Op de parkeerplaats bewonderden
we de pup van kersverse hondenouders. We quatschsten wat. Skip en pup huppelden
rond. De vrouw keek op haar horloge: ‘Oeps, de tijd is om. Jammer we hadden nog
wat willen wandelen.’ ‘Ik dacht dat jullie tegelijk met ons aankwamen’, waren
mijn woorden. ‘Dat klopt’, zei de vrouw, ‘maar een pup mag maar vijf minuten
wandelen volgens de boeken.’ Ze laadden de pup weer in de auto en reden weg.
Ons verbouwereerd achterlatend. Zendingsdrang kriebelde en kreeg niet de kans.
Voor de visvijver stond
een jongeman in een grijze jekker met een werpstok in zijn handen. Van bovenaf
de berg stortte zijn jonge Duitse Herder met de bal in zijn bek naar beneden.
Dat spelletje speelden ze een kwartier later nog, zagen we vanaf de bovenkant.

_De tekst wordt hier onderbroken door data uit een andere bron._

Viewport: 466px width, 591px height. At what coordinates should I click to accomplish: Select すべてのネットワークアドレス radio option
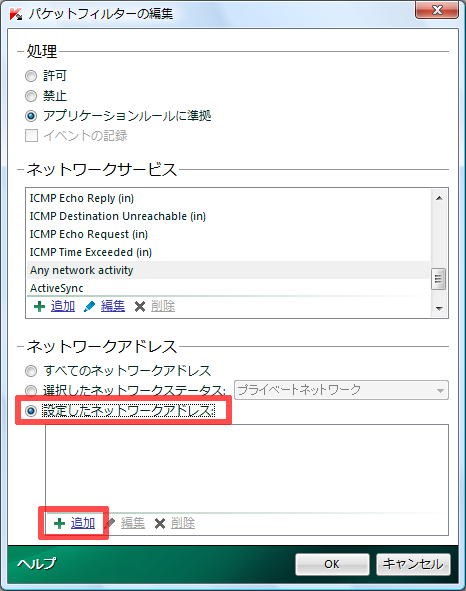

Het is navrant dat de eigenaar onbekend is met de fatale combinatie jonge grote
hond/werpstok/heupdysplasie. Zendingsdrang borrelde onderhuids. Hij leek me
geen persoon waar je mee van gedachten kon wisselen.
Skip groef langs de
oever, ik leunde tegen de omgevallen boomstam ernaast. Een guitige kruising
Labrador/Stafford/Whippet van een half jaar schoot Skip ongevraagd te
hulp. The jumpy dog met een half zwarte half witte kop
luisterde perfect naar zijn bazinnetje toen ze hem maande: ‘Hé, waar zijn je
manieren! Eerst vragen of je mee mag helpen.’ Hij stopte, ging zitten en keek
Skip met een schattig schuin koppie vragend aan. Die vond het meer dan oké: met
twee graven gaat dubbel zo diep. Nadat ze hun neus in China hadden laten zien,
liepen we samen een eind op. Wat gaan hond en eigenaresse naturel en speels met
elkaar om. Zendingsdrang is hier totaal overbodig.